Para o diretor da Anac, o aumento da competição em voos domésticos vai depender de mudanças nas regras de distribuição de horários de pousos e decolagens (“slots”) em aeroportos mais concorridos, como o de Congonhas. “A norma como está hoje acaba proporcionando um domínio das maiores empresas. É preciso dar mais espaço para novos competidores. É justo que quem desenvolveu o mercado fique com uma fatia, mas é fundamental dar acesso a novos entrantes”, afirmou.

Noman também observou que as regras atuais não preveem, por exemplo, a distribuição de slots com base no tamanho dos aviões, para otimizar a divisão. A fase de revisão das normas, segundo o executivo, deve durar pelo menos até meados de 2020.

Sanovicz disse que as empresas aéreas associadas da Abear são favoráveis à abertura do mercado, desde que as mudanças acompanhem as tendências do mercado internacional.

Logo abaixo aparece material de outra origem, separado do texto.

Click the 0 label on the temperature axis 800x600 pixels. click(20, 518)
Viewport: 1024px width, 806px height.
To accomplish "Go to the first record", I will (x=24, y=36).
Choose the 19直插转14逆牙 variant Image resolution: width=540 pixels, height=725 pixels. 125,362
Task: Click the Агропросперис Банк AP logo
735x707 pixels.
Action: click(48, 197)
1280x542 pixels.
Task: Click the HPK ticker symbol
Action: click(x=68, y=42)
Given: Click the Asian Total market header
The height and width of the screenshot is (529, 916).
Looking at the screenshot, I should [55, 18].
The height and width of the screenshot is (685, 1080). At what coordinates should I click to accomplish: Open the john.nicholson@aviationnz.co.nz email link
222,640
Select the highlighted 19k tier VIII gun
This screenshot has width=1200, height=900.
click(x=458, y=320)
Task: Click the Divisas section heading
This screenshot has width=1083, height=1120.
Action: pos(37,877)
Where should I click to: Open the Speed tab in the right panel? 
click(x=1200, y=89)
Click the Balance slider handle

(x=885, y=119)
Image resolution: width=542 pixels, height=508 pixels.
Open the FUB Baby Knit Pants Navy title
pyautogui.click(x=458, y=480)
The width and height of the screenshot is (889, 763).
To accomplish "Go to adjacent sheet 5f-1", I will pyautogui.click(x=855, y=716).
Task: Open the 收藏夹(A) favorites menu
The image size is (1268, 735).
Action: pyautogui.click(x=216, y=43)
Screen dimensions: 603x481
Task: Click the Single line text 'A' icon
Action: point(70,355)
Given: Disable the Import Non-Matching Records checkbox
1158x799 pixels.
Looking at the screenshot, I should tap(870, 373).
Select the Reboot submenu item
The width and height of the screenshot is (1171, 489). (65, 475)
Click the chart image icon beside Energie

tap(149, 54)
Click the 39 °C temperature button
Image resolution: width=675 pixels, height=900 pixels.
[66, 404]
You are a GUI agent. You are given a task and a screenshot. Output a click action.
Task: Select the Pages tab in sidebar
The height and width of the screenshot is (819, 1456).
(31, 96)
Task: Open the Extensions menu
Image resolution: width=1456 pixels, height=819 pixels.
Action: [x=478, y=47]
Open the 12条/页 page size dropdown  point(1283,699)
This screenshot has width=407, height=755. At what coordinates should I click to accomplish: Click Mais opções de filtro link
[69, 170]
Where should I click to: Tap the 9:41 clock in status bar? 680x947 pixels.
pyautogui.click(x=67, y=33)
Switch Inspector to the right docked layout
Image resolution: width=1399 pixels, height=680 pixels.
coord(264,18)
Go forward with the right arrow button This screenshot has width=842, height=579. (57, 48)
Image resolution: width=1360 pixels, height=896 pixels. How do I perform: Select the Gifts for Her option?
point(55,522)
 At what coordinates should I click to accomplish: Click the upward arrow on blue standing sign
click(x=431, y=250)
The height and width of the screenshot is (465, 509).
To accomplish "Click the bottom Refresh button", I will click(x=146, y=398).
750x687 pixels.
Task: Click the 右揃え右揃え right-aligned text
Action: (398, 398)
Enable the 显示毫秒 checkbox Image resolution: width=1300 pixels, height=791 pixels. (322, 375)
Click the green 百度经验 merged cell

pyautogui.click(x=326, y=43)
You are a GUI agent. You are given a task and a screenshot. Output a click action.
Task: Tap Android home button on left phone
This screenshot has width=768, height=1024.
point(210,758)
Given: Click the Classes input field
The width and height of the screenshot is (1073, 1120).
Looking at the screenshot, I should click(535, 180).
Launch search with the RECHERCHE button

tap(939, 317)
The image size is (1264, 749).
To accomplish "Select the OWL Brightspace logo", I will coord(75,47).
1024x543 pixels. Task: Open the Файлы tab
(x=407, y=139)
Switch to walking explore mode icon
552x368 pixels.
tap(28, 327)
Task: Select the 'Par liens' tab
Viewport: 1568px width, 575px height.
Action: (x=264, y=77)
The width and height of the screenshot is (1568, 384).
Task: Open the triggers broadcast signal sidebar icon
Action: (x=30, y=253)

O presidente da Abear também cita como desafios do mercado brasileiro os custos trabalhistas e o alto grau de judicialização do setor no país. “Uma empresa americana que tem 2 mil voos diários nos EUA enfrenta 18 processos judiciais lá. Essa mesma empresa, com seis voos diários no Brasil, tem quase 300 processos judiciais. Tudo isso representa custo para operar no país e dificulta a entrada de novos concorrentes, principalmente as low cost”, afirmou Sanovicz.